The St. Louis Cardinals won a World Series and unexpectedly lost a franchise icon within a couple of months. It was a pie of cognitive dissonance right in the face; most franchises might experience one of those franchise-changing moments every decade or so. The Cardinals had a few weeks to process it.
So before focusing on the relative success of the 2012 Cardinals, let's take a minute to appreciate the calm, collected way they went about rejiggering their championship roster. The Beltran-for-Pujols swap worked out in the short-term, and it almost certainly worked out for, oh, 2015 and beyond. It was a nifty job to get out of a situation that had to make everyone in the organization nervous.
But how did the Cards do relative to preseason expectations? Let us look back at preseason expectations and compare.
Overall tone of preview
Stopped short of calling them favorites, but certainly considered them contenders. The 2011 lineup benefited from what looked like career-type seasons, and they weren't going to have Albert Pujols, but the addition of a healthy Adam Wainwright was going to be a boon. The wild card was Mike Matheny and Derek Lilliquist replacing Tony La Russa and Dave Duncan.
What actually happened
88-74, the second Wild Card, and a trip to the National League Championship Series for the second straight season. To get to the NLCS, the Cardinals had to ruin the hopes and dreams of another team that could be forgiven for counting chickens and getting excited about an impending victory that was never to be. The Cardinals are an especially cruel franchise.
What changed between the preview and the end of the season?
Chris Carpenter had neck problems in conjunction with shoulder problems in conjunction with nerve problems that finally resulted in the removal of a rib. He came back at the very end of the season, and he wasn't quite right in either of his starts in the NLCS. With a healthy Carpenter, the Cards probably weren't going to contend with the Reds for the NL Central, but they would have had a much better shot at advancing to another World Series.

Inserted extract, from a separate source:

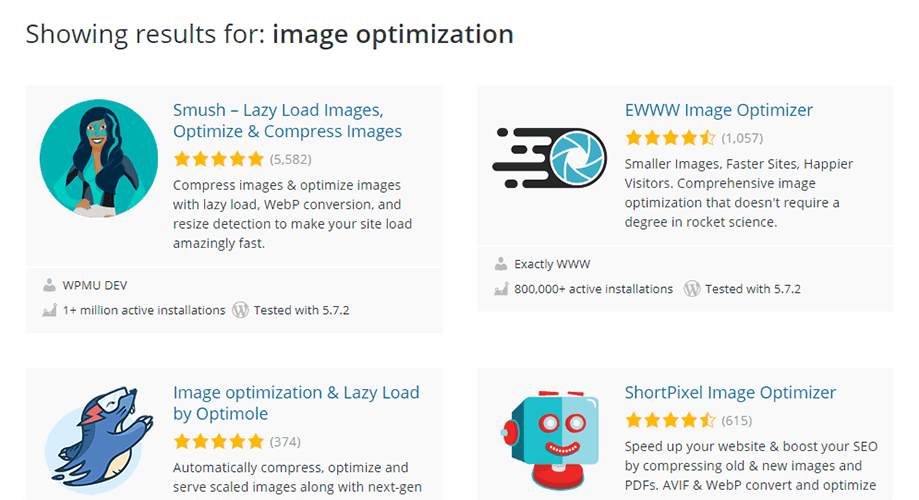The image size is (919, 500).
Task: Click the author icon beside Exactly WWW
Action: 501,265
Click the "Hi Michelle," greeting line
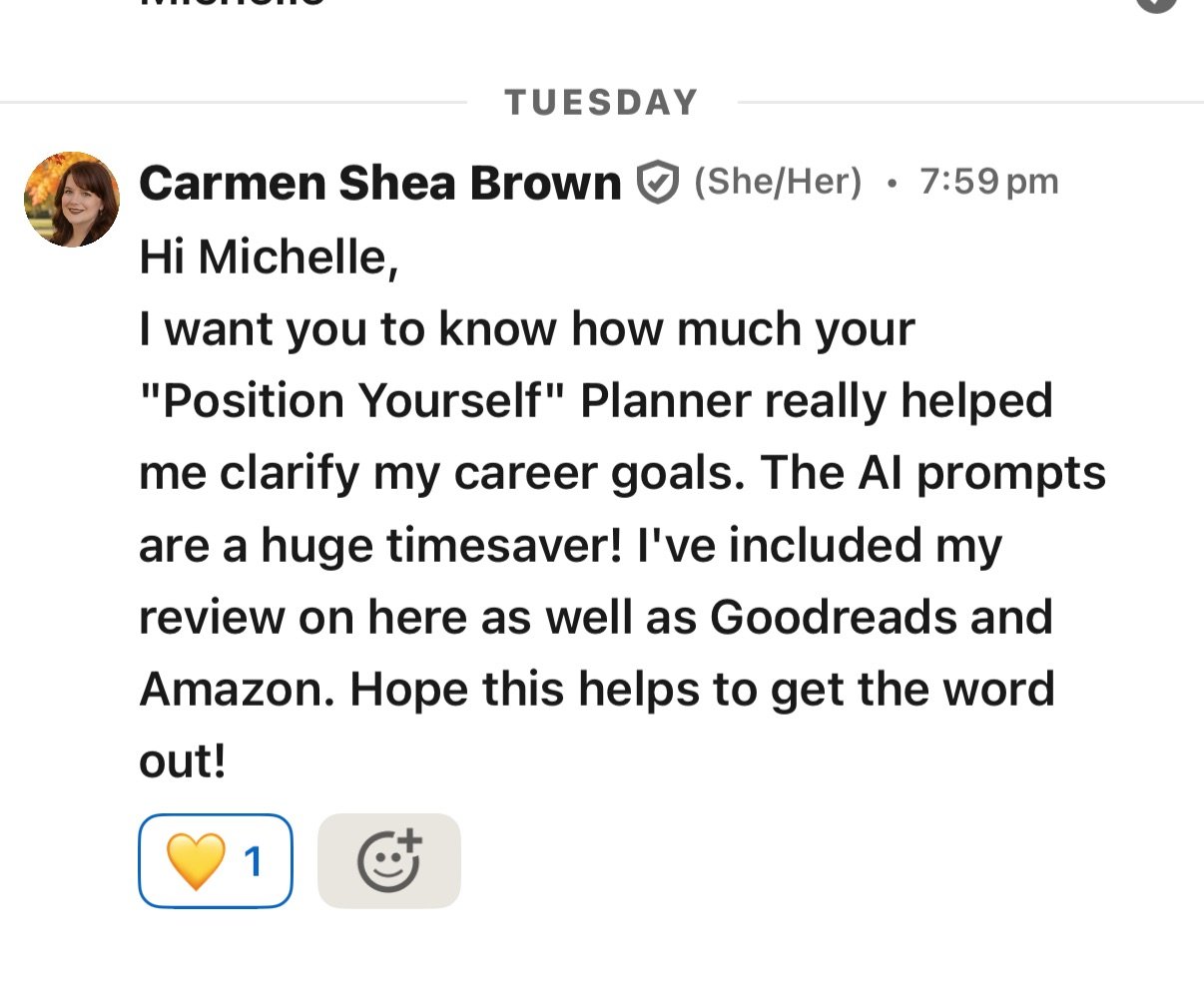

For the most part, though, things went as expected for the Cardinals. Beltran provided a reasonable facsimile of Pujols's production. The players they expected to contribute, did. The rotation wasn't especially flashy, but it was deep enough to absorb injuries and still make the Cardinals one of the better teams in the National League.
Player(s) I ignored for whatever reason
The only mention of Yadier Molina was as a bullet point in a list of players who were supposed to decline. Whoops. Instead, Molina was one of the very best players in the National League, winning a deserved Gold Glove and hitting even better than his breakout season the year before.
His career path is remarkable, as he just keeps getting better and better. A season preview for the 2013 Cardinals begins and ends with bouquets of praise thrown at Molina's feet. Don't forget that he takes this stuff really, really seriously, too.
Also of note: I guess Kyle Lohse really is that good? Okay. I really didn't see that coming a couple of years ago.
Other than Rafael Furcal getting hurt? That's a tough one, actually. The Cardinals didn't have one of those wholly unexpected, baseball-gonna-baseball kind of developments that stunned the world. There wasn't a rookie who dominated when he wasn't supposed to, though Lance Lynn looked like that for a while. There wasn't a player who was supposed to be good but tanked.
If not Lynn, the answer is Matt Carpenter, a quasi-prospect who was a little too old for Triple-A last season. He came up and gave the Cardinals almost 300 quality at-bats. Some teams have been chasing the kind of production from a homegrown player for years, but the Cardinals kind of lactate these guys.
Obscenely stupid quote
If I had to make a list of Cardinals hitters I'd guess will decline compared to last season, it wouldn't be a short one.
The list I came up with: Molina, Allen Craig, Jon Jay, Carlos Beltran, and Lance Berkman. But the only disappointment was Berkman, who was hurt for most of the year. The other four players either had a season that was just as productive, or they improved. Considering what those players looked like in 2010, that was pretty impressive, and it augers well for the Cardinals' future, especially when it comes to Molina, Jay, and Craig.
The tone of the next preview?
The Cardinals would have to enjoy a bizarre offseason to not be considered co-favorites in the NL Central. They have a decision to make with Kyle Lohse, and they could probably use another middle infielder, but they're set up pretty well for the next couple of seasons.